*Source passage*.
---+---

Advanced Micro Devices will go after the notebook computer market with its Fusion processors, which will merge x86 and graphics cores. The chips, which are expected to ship in 2009, will power notebooks with "significant, though not dramatic" improvements in performance per watt, outgunning offerings from archrival Intel, AMD says.

AMD announced the Fusion program upon completing its acquisition of graphics chip designer ATI Technologies in October. At that time it said the chips would be aimed at everything from palmtops to supercomputers. Now AMD's getting specific about where it will focus its efforts. "We'll start in mobile and hopefully integrate upwards" into desktops, said Steve Polzin, chief platform architect at AMD, in a keynote address at the DesignCon conference last week.

The company's strategy aims to re-create its success with Opteron CPUs, which combine a memory controller and standard cache coherent interconnect, easing the job of building multiprocessing servers as well as multicore processors. That integration effort let AMD grab a slice of the server market from Intel.

Like servers, notebook computers represent a fast-growing and relatively high-margin segment of the PC sector. The integration of graphics is driven by the need to support high-defini- tion video and high-quality graphics while maintaining low power consumption, Polzin said.

STANDARD CONSENSUS

Key to AMD's success will be an effort to drive industry consensus on a small set of standard application programming interfaces to enable the hybrid Fusion chips. "We recognize software is a big part of making accelerated processors work well," Polzin said in an interview. "One API would be our nirvana, and I hope we can get there, but I don't think ... we're going to. In the near term there will be a few APIs for different market spaces."

---+---

*Provided data*.
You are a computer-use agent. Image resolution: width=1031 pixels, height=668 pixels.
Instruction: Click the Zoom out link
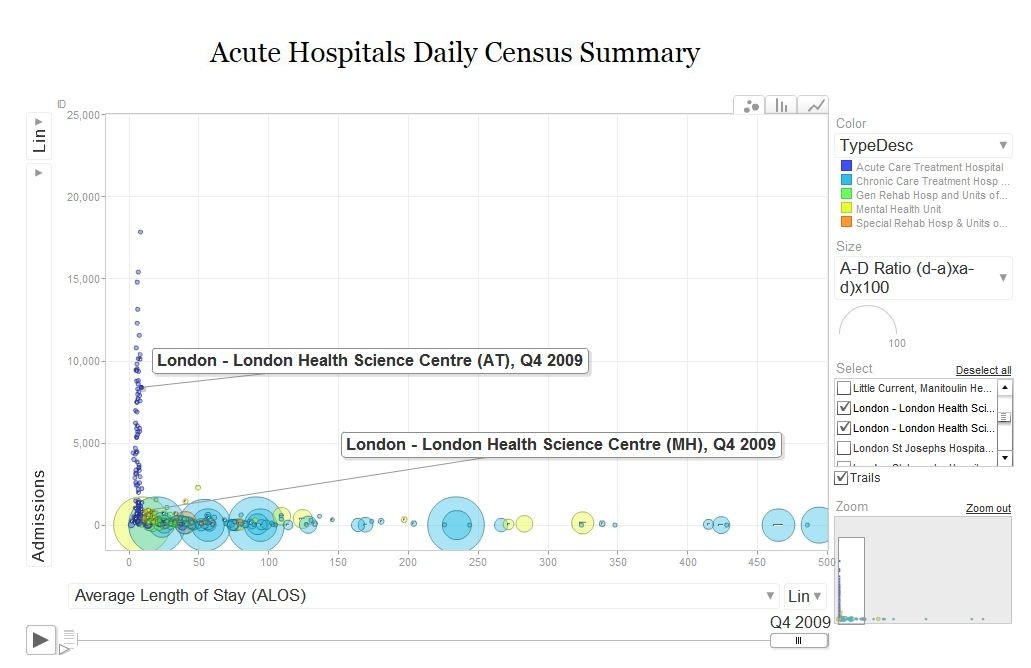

---+---

*Exercise instructions*.
Return the part of the article on AMD's Fusion processors word for word, starting with "Like servers, notebook" and going on through "consumption, Polzin said.".

*The response*.
Like servers, notebook computers represent a fast-growing and relatively high-margin segment of the PC sector. The integration of graphics is driven by the need to support high-defini- tion video and high-quality graphics while maintaining low power consumption, Polzin said.